_GOAL OF THE EXERCISE_. Transcribe only part of the material below: the lines from the one containing "Task: Set rating using the star row" through the one containing "Click the gadgetHi", inclusive, exactly as written.

_RECORDS FOR THE EXERCISE_.
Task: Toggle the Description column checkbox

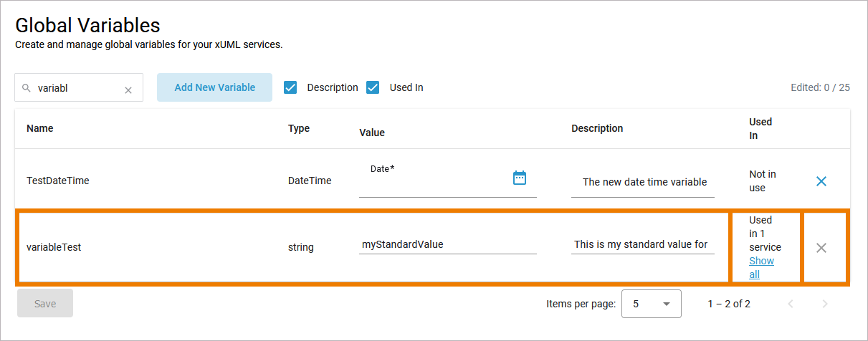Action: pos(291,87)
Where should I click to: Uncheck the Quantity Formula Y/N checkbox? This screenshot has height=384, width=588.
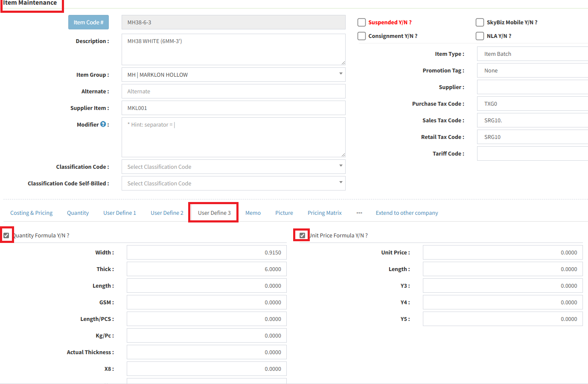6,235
---
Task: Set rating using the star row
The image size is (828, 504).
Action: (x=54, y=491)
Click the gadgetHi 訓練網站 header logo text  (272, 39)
...
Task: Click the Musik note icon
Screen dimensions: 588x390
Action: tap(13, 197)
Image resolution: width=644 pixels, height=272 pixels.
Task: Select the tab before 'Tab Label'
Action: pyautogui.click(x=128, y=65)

_RESULT OF THE TASK_.
Task: Set rating using the star row
The image size is (828, 504).
Action: (x=54, y=491)
Click the gadgetHi 訓練網站 header logo text  (272, 39)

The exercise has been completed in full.